Chilenitos

Dicen que los amores a primera vista no existen pero yo puedo asegurarles que si, aunque este no es fue un amor cualquiera, sino un amor fraternal, a prueba de grandes vicisitudes, lo más parecido al amor de hermanos que se puede sentir.

Fue en 1999 cuando conocí a mi futura gran amiga, ella me entrevistó para dar clases de informática, recuerdo que me hizo dos preguntas que no tenían ninguna relación con el tema en cuestión y sentenció, "todas las horas son tuyas"....Fue el comienzo de nuestra gran amistad, que duró hasta que una mala jugada del destino decidió truncarla.

Paralelamente junto con conocerla a ella conocí a su pequeña hija que en ese entonces sólo tenía unos pocos años, menos de 10, nunca recuerdo cuantos porque era una niña muy especial, demasiado madura para su edad aunque también algo huraña, conmigo no le sirvió de mucho. Un buen día sin darse cuenta, decidió tomarme por la cintura y caminar a mi lado como algo de lo más natural.
Las circunstancias y la distancia se encargaron de separarnos por algún tiempo, pero hace muy poco volvimos a reencontrarnos como una tarea que teníamos pendiente de retomar, fue algo que debíamos y queríamos hacer y para ello nada más adecuado que juntarnos a comer y cocinar, algo que siempre disfrutamos mucho haciendo juntas.

Carolina, ahora de 18 años es una hermosa mujer, aunque sé que jamás la veré como tal, ya que para mí siempre será mi karito, mi niña pequeña, a ella no le agrada nada que piense así, siempre sintió que éramos amigas como yo lo era de su madre, pares, contemporáneas, pero muchas veces junto a ella yo retrocedía mágicamente en el tiempo, subiéndome a unos patines, arrojándome osados clavados en la piscina, haciendo locuras mientras viajábamos en auto o en moto juntas o bien disfrazándonos en noches de halloween, ella me contaba secretos confiada y segura que jamás los develaría a su madre y nunca la defraudé, Carmen Gloria intentó sobornarme muchas veces, pero yo no cedí.

Supimos separar esa curiosa amistad llena de aventuras que a mí me hacía más joven y que a ella la hacía un tanto mayor, sólo un tanto, porque lográbamos encontrarnos en algún punto de nuestras diferencias, no sé qué tanto más allá o más acá de nuestras edades, aun hoy cuando estamos juntas no logro determinarlo.

En la actualidad un poco más equilibradas en experiencias y madurez, seguimos recordando juntas a esa persona que hizo posible que nuestras existencias pudieran unirse hace más de 10 años y somos felices evocándola, reviviéndola y disfrutando de anécdotas que tanto ella como yo podemos compartir con la otra, ya que las personas que mueren jamás lo hacen si las guardamos en nuestro corazón y pensamientos con un bello recuerdo.

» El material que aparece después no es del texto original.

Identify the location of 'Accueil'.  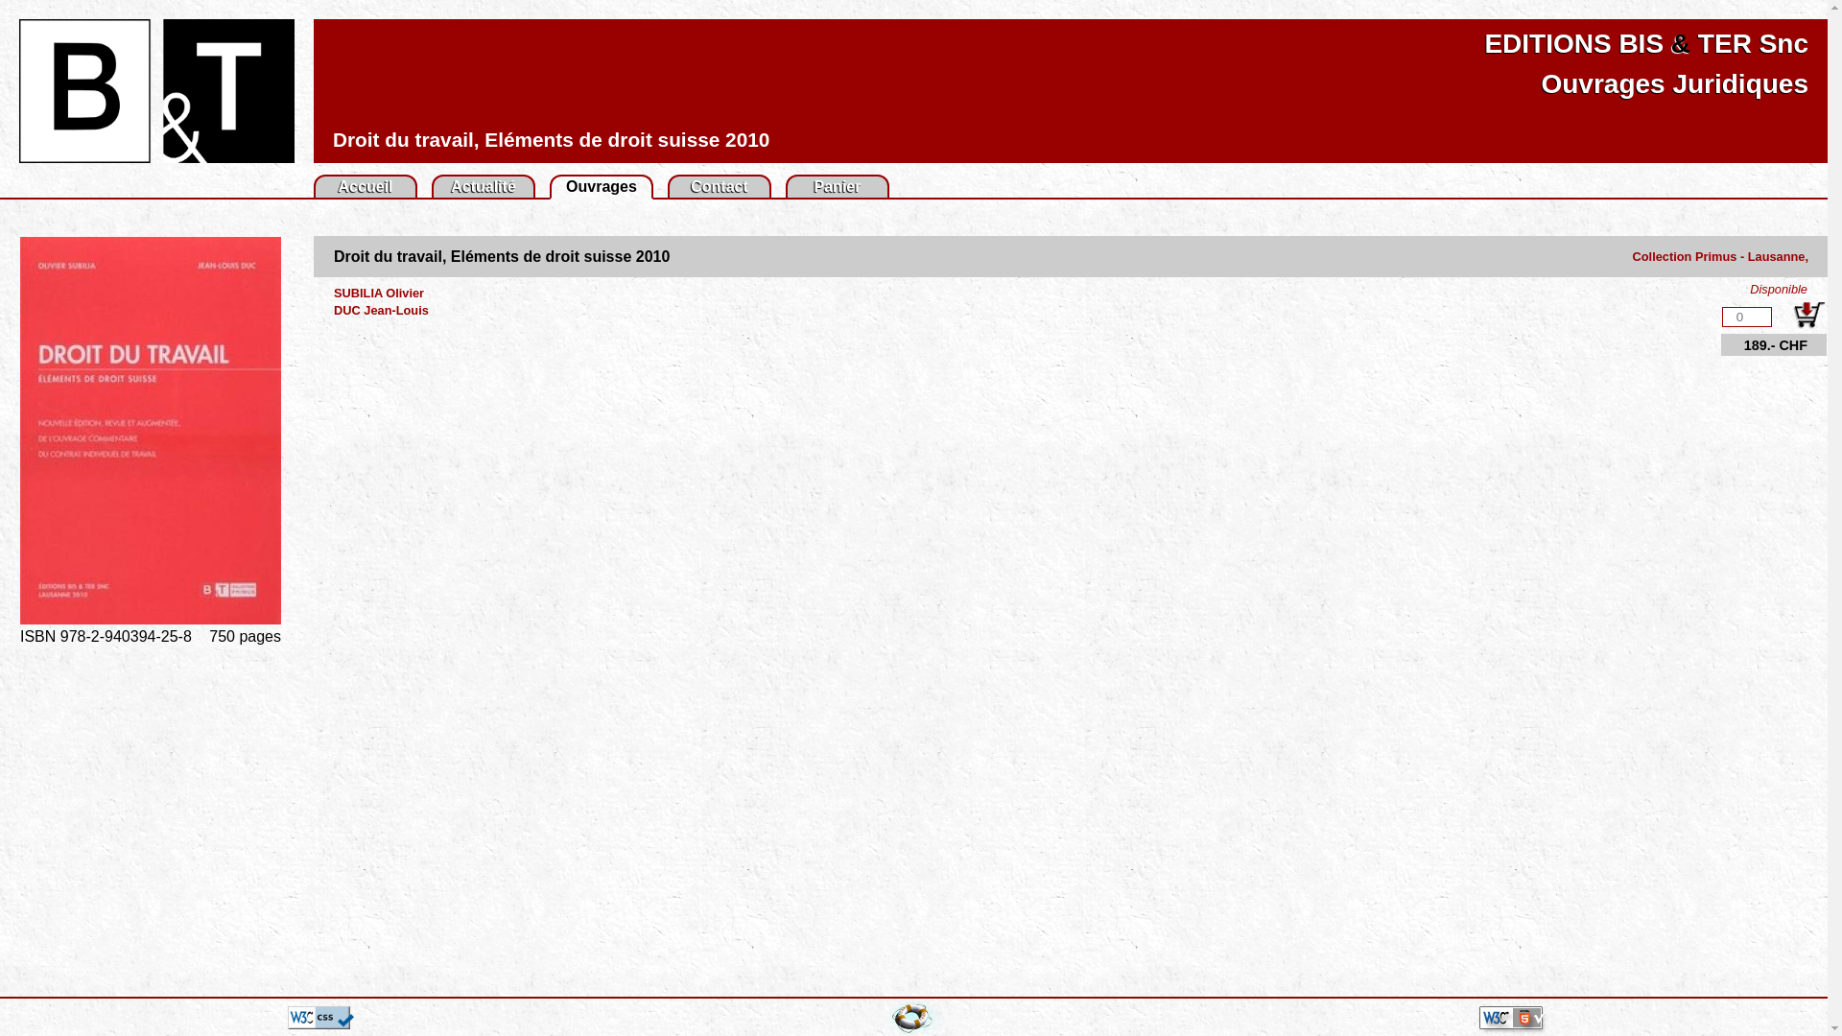
(366, 186).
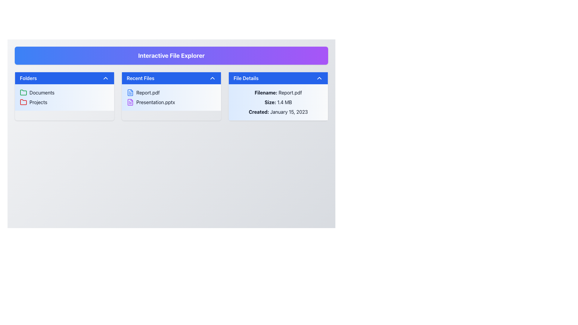  Describe the element at coordinates (171, 97) in the screenshot. I see `on the file name 'Report.pdf' displayed in the center panel under the 'Recent Files' heading` at that location.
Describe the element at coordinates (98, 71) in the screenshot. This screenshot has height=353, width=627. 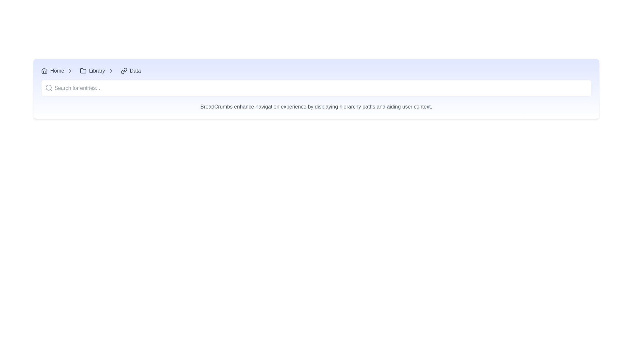
I see `the 'Library' breadcrumb navigation item` at that location.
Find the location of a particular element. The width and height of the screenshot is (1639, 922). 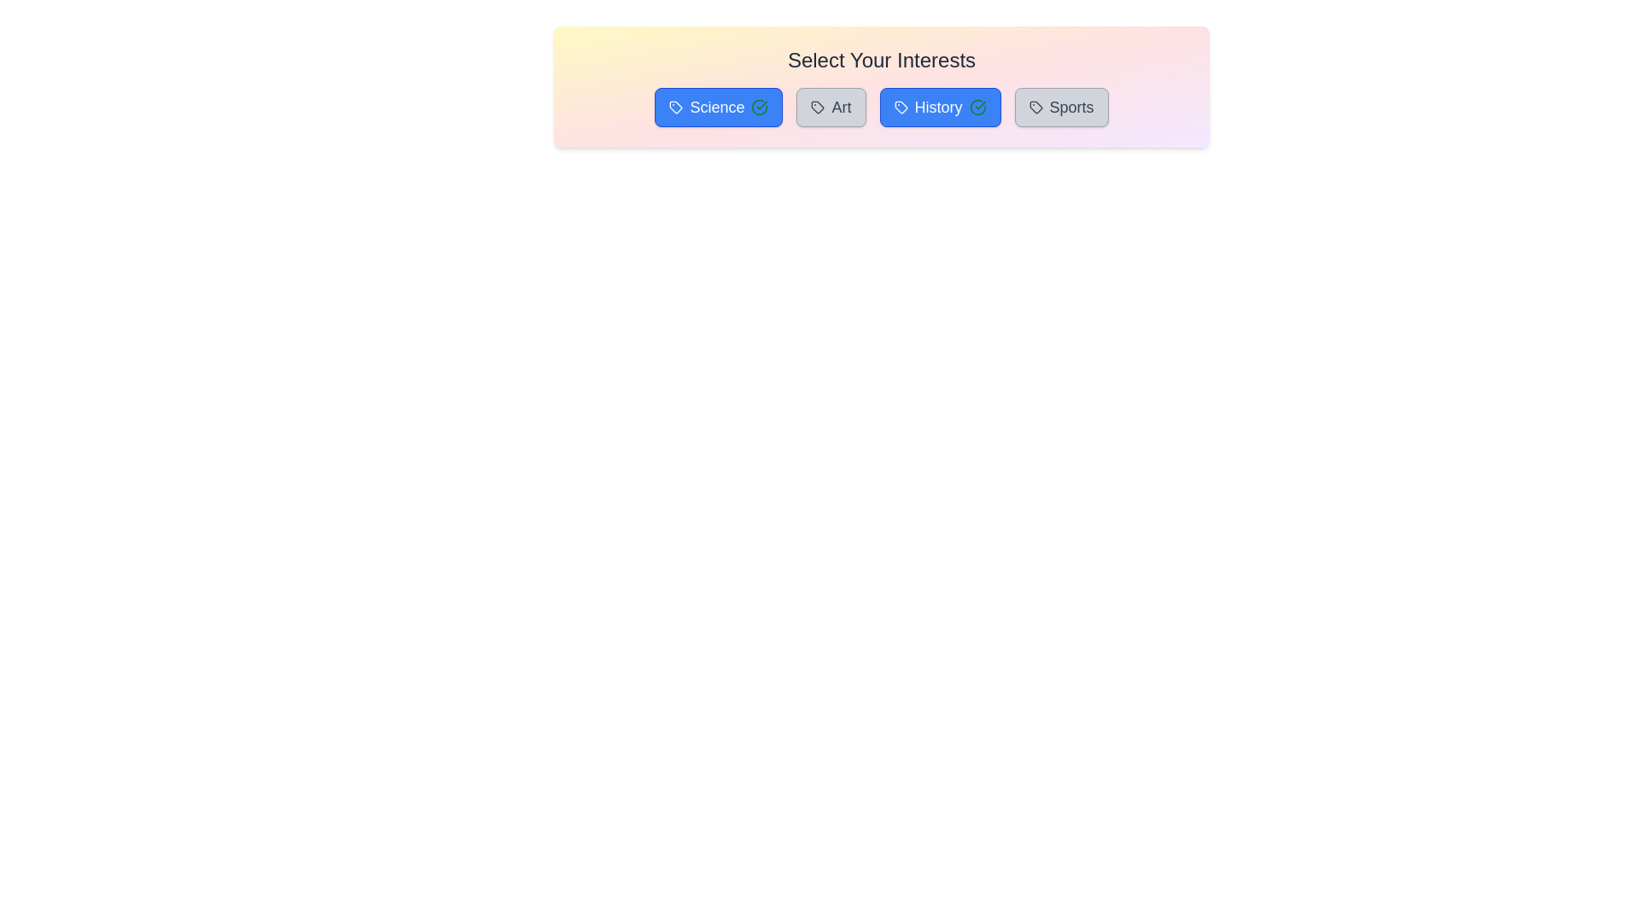

the tag Art is located at coordinates (830, 108).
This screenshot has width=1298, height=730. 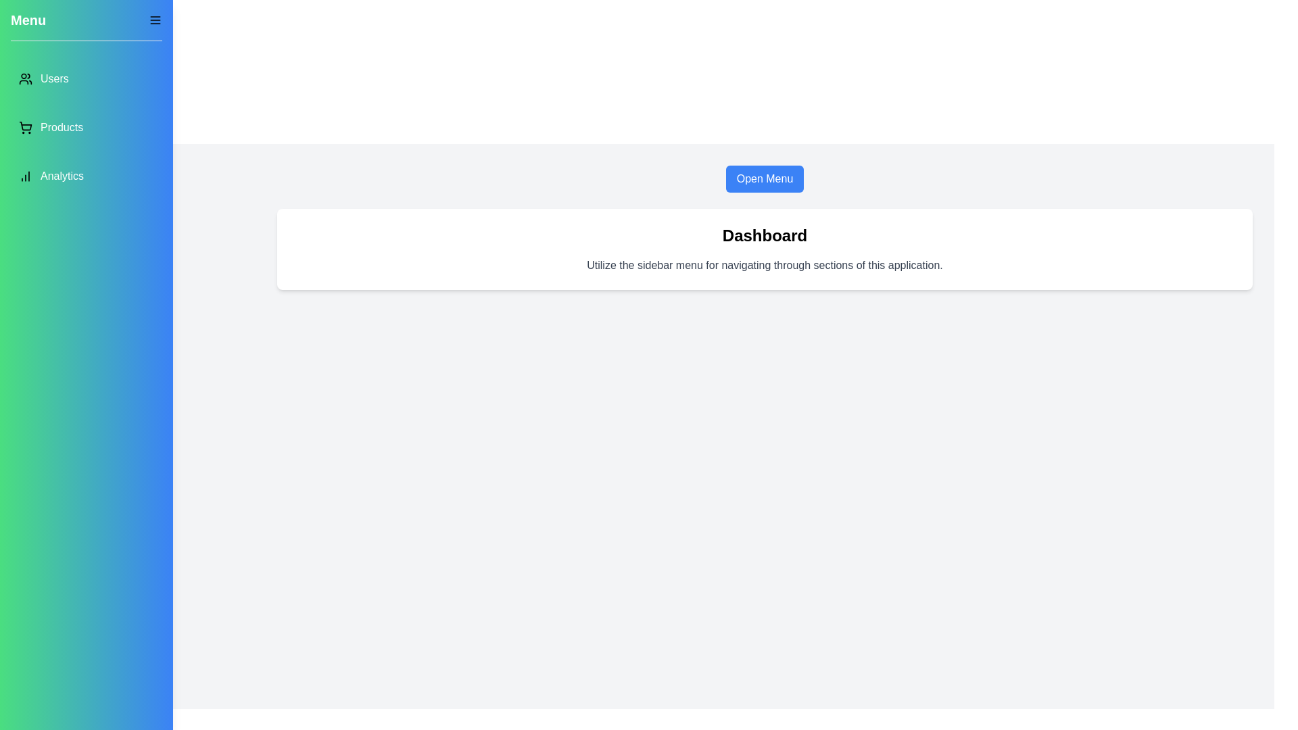 What do you see at coordinates (155, 20) in the screenshot?
I see `the close button in the drawer to close it` at bounding box center [155, 20].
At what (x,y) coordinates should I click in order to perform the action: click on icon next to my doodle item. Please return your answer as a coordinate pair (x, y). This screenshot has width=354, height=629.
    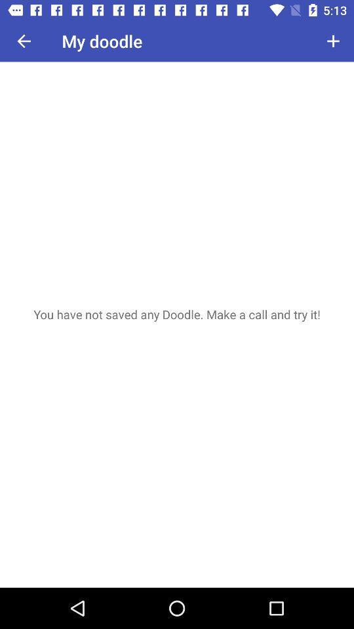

Es extraña la vida, es una caja llena de sorpresas alegres o tristes pero todas absolutamente dignas de ser vividas, disfrutadas y recordadas..... sobre todo recordadas.

A ustedes mis dos amadas amigas, va dedicada esta receta que curiosa y mágicamente cocinamos ayer juntas, física y espiritualmente.

Dicen las malas lenguas que la mejor forma de hacer chilenitos es juntar a una chilena y un chileno enamorados, el resto es historia, pero yo les traigo una forma más simple y económica de hacer unos deliciosos bocaditos para la hora del té o café

INGREDIENTES 18 unidades aprox.
1 1/2 taza de harina
4 yemas de huevo
2 cucharaditas de agua ardiente, pisco, ron, kirsh.
El zumo de una naranja.
250 gr de manjar o dulce de leche (nutella también sirve)

PREPARACION
Cierne la harina, agrega las yemas el zumo de naranja y el licor, amalgama bien con las manos, vuelca sobre una superficie enharinada y amasa por espacio de 20 a 30 minutos hasta que la masa comience a sonar, no será una tarea fácil ya que la masa es bastante seca.
Estírala con el rodillo hasta que tenga 1 mm. de grosor, pincha la totalidad de la masa con un tenedor y luego corta círculos de un diámetro de 3 cm. aprox.
Llévalos a horno precalentado a 180º por abajo, de tal forma que las orillas del círculo comiencen a levantarse levemente, entonces cambia la llama hacia arriba por unos minutos, hasta que queden levemente dorados.
Retíralos y deja enfríar sobre una rejilla, la masa sobrante, estírala de la misma forma y cocínala, esta servirá para hacer migas y cubrir los costados de los chilenitos.
Rellena la mitad de las hojarascas con abundante manjar (dulce de leche) cubre con otro círculo y presiona levemente, girandolas suavemente para que el manjar se acomode bien, repasa con un cuchillo los costados para sellarlos, luego úntalos en las migas y resérvalos sobre una superficie libre de humedad.

Los "chilenitos" tienen una caparazón dura pero crujiente, de sabor un tanto insulso, quizás algo soso, pero su interior es "dulce y suave", todo es cosa de indagar dentro de ellos, otra recomendación es que donde van dejan "rastro", con sus miguitas :) mucho cuidado con ellos.....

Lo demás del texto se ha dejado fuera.